**Description of the task:** Could you repeat every record below exactly as written?

Collected data
════

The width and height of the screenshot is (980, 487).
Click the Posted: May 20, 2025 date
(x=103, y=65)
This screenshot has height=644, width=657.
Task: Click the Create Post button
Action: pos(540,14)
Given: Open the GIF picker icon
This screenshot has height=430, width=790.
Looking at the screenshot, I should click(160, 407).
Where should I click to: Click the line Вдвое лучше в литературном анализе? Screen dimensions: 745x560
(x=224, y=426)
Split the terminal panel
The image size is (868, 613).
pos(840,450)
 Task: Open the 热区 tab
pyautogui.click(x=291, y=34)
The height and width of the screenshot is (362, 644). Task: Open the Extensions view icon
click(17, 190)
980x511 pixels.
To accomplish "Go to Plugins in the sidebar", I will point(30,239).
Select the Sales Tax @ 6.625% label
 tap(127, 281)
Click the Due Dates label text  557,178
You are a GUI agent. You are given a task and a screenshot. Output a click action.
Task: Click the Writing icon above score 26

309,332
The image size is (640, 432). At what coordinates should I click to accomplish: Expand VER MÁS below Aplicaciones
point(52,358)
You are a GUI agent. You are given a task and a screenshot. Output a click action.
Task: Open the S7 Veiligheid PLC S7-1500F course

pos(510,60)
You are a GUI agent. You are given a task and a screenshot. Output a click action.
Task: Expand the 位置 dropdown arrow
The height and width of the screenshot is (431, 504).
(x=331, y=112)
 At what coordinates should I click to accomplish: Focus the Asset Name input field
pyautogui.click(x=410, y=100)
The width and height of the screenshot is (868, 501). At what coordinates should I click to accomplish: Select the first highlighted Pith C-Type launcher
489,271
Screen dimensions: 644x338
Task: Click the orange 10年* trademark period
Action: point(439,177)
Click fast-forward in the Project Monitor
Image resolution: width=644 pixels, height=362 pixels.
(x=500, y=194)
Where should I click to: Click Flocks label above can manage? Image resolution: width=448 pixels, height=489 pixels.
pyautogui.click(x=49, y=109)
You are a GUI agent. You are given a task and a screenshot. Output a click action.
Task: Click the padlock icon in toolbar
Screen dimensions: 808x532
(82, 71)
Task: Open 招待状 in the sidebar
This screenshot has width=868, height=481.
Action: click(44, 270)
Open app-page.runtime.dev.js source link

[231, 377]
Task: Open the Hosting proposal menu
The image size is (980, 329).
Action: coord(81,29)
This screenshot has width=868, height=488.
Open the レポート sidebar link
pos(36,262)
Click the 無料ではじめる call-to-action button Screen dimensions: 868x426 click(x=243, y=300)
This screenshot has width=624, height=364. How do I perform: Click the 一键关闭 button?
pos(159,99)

════

**Result of this task:**
The width and height of the screenshot is (980, 487).
Click the Posted: May 20, 2025 date
(x=103, y=65)
This screenshot has height=644, width=657.
Task: Click the Create Post button
Action: pos(540,14)
Given: Open the GIF picker icon
This screenshot has height=430, width=790.
Looking at the screenshot, I should click(160, 407).
Where should I click to: Click the line Вдвое лучше в литературном анализе? Screen dimensions: 745x560
(x=224, y=426)
Split the terminal panel
The image size is (868, 613).
pos(840,450)
 Task: Open the 热区 tab
pyautogui.click(x=291, y=34)
The height and width of the screenshot is (362, 644). Task: Open the Extensions view icon
click(17, 190)
980x511 pixels.
To accomplish "Go to Plugins in the sidebar", I will point(30,239).
Select the Sales Tax @ 6.625% label
 tap(127, 281)
Click the Due Dates label text  557,178
You are a GUI agent. You are given a task and a screenshot. Output a click action.
Task: Click the Writing icon above score 26

309,332
The image size is (640, 432). At what coordinates should I click to accomplish: Expand VER MÁS below Aplicaciones
point(52,358)
You are a GUI agent. You are given a task and a screenshot. Output a click action.
Task: Open the S7 Veiligheid PLC S7-1500F course

pos(510,60)
You are a GUI agent. You are given a task and a screenshot. Output a click action.
Task: Expand the 位置 dropdown arrow
The height and width of the screenshot is (431, 504).
(x=331, y=112)
 At what coordinates should I click to accomplish: Focus the Asset Name input field
pyautogui.click(x=410, y=100)
The width and height of the screenshot is (868, 501). At what coordinates should I click to accomplish: Select the first highlighted Pith C-Type launcher
489,271
Screen dimensions: 644x338
Task: Click the orange 10年* trademark period
Action: point(439,177)
Click fast-forward in the Project Monitor
Image resolution: width=644 pixels, height=362 pixels.
(x=500, y=194)
Where should I click to: Click Flocks label above can manage? Image resolution: width=448 pixels, height=489 pixels.
pyautogui.click(x=49, y=109)
You are a GUI agent. You are given a task and a screenshot. Output a click action.
Task: Click the padlock icon in toolbar
Screen dimensions: 808x532
(82, 71)
Task: Open 招待状 in the sidebar
This screenshot has width=868, height=481.
Action: click(44, 270)
Open app-page.runtime.dev.js source link

[231, 377]
Task: Open the Hosting proposal menu
The image size is (980, 329).
Action: coord(81,29)
This screenshot has width=868, height=488.
Open the レポート sidebar link
pos(36,262)
Click the 無料ではじめる call-to-action button Screen dimensions: 868x426 click(x=243, y=300)
This screenshot has width=624, height=364. How do I perform: Click the 一键关闭 button?
pos(159,99)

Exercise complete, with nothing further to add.